Del optimismo al paquete
Ya no hay más gobierno divertido.
La sonrisa constante con que el doctor Batlle pretendía contagiarnos su optimismo ha desaparecido de su semblante. Ese aire bonachón a que nos tenía acostumbrados parece haberlo abandonado desde la aparición de la epizootia. Ni siquiera el mano a mano con el presidente estadounidense, George Bush, parece haberle insuflado nuevos bríos para enfrentar la crítica realidad del país.
Ha sido un cambio brusco. Pasamos de un optimismo frívolo, digno de Pangloss, al sombrío panorama que nos depara el paquetazo, única respuesta que fue capaz de concebir el gobierno junto a su equipo económico. De las siete mil carnicerías en EEUU pasamos –sin solución de continuidad– a ese tres por ciento que lleva al IVA uruguayo a superar su propia marca.
Ya no sonríe el Presidente en sus apariciones públicas. Hasta parece haber perdido la envidiable seguridad con que lanzaba sus alegres y sorprendentes boutades.
Precisamente esa inseguridad resulta palpable en las diez medidas anunciadas para superar la crisis y reactivar la economía. Contra lo esperado, el espíritu de las medidas trasunta una postura vacilante, dubitativa, temerosa, muy diferente de la convicción exhibida en otras oportunidades. Como con exactitud lo expresa el editorial de El Observador de ayer, el gobierno de coalición ha tomado «un incierto atajo». Daría la impresión de que el doctor Batlle ha optado por una prudencia (característica extraña a su personalidad) que en definitiva se convierte –como muchas veces suele ocurrir– en pusilanimidad. No es el estilo del Presidente.
Pero quizá lo más grave de todo esto estribe en las reacciones encontradas que el paquete ha suscitado.
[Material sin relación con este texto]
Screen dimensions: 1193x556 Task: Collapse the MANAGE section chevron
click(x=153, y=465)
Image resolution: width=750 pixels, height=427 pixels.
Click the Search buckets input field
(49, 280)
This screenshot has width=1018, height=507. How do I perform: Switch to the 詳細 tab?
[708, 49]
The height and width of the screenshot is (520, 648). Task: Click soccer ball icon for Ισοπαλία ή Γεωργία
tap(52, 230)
Sin contar la dura declaración del gremio bancario que no vacila en condenar las soluciones gubernamentales, en todos los sectores políticos y sociales las respuestas han sido diversas y en muchos casos ambiguas.
El paquete de medidas no ha tenido una buena acogida. Basta leer las declaraciones de los exportadores e industriales para advertir que, salvo las disposiciones que rebajan los aportes patronales, las medidas no colman las expectativas de los actores económicos: ni los productores agropecuarios, ni los industriales, ni los comerciantes han exhibido signos de satisfacción. En ese sentido son ilustrativos los conceptos vertidos por Daniel Soloducho, presidente de la Unión de Exportadores, recogidos en nuestra edición de ayer. Aunque se apresura a aclarar que no está proponiendo una devaluación, su sugerencia de «acelerar el tipo de cambio» es por demás elocuente. Recuérdese que el atraso cambiario es uno de los componentes más importantes en la crisis del sector agropecuario en especial y del sector productivo en general. Ya había sido señalado como el culpable de la brutal transferencia de recursos del aparato productivo al sector financiero.
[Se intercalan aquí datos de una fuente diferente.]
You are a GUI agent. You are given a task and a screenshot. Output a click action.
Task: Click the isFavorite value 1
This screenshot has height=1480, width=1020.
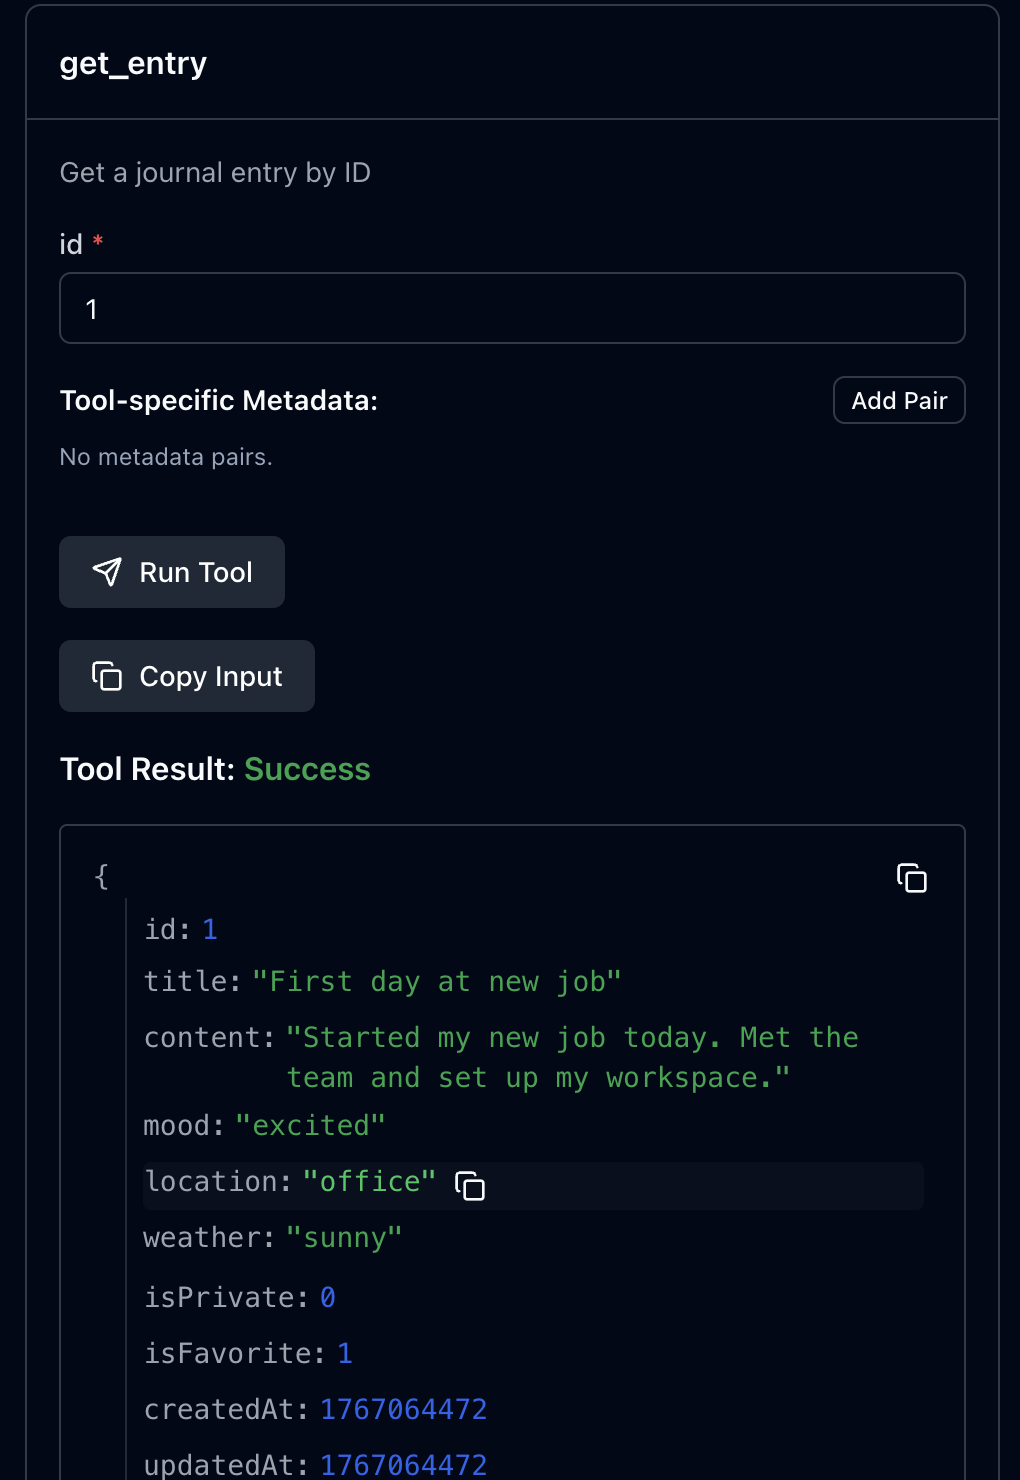tap(345, 1354)
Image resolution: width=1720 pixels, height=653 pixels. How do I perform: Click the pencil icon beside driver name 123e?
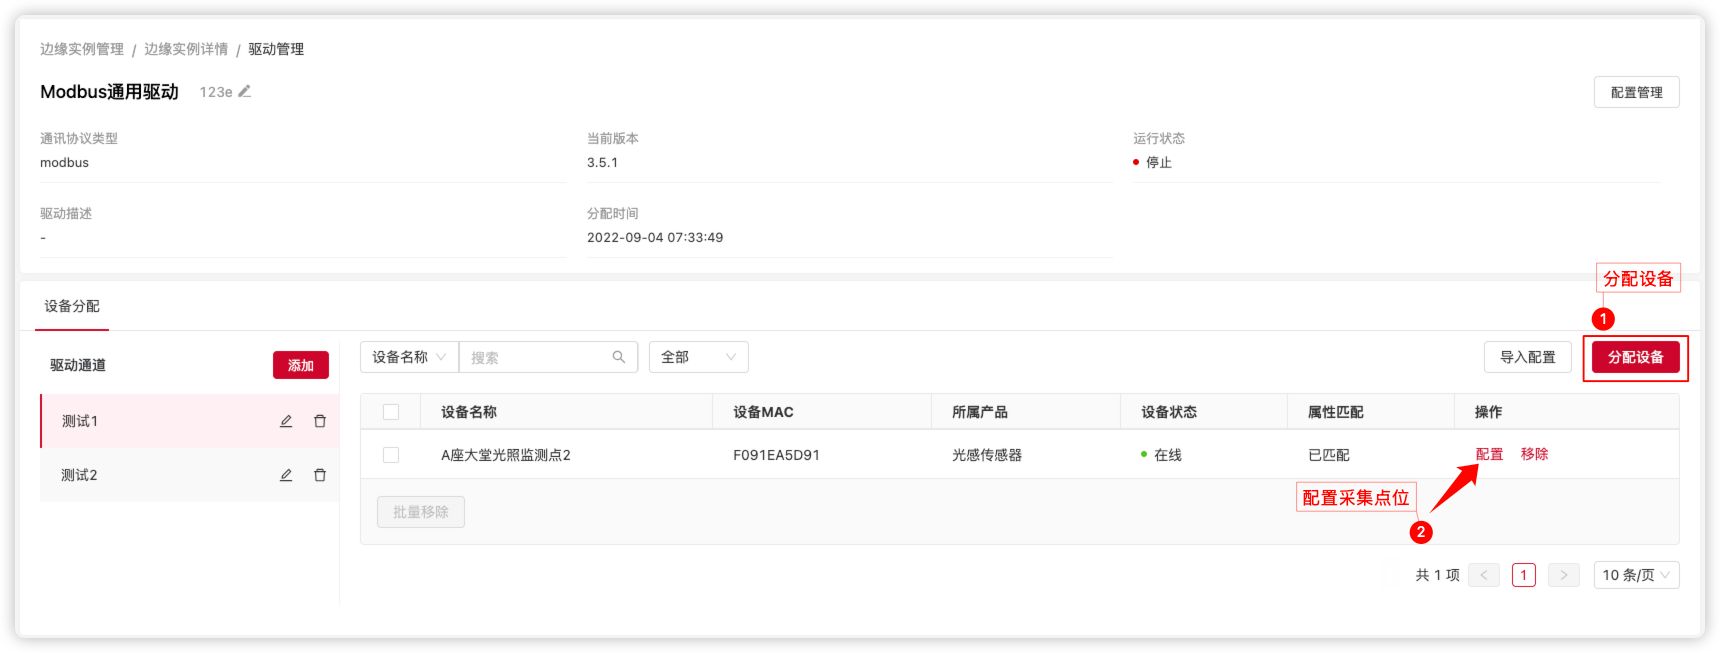[x=244, y=91]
Sin duda el punto unánimemente condenado (hasta el ex ministro de Economía Ignacio de Posadas se pronunció en contra) ha sido ese famoso tres por ciento que no es sino un aumento del IVA. Todos (incluso el matutino El Observador en su editorial ya citado) advierten que la aplicación de un nuevo impuesto al consumo es absolutamente inconveniente en un mercado ya suficientemente deprimido como el nuestro. Parecería que el equipo económico ha jugado todas sus cartas a la exportación despreciando el mercado interno. Olvida que la verdadera reactivación económica pasa inevitablemente por que la población tenga una correcta capacidad de consumo.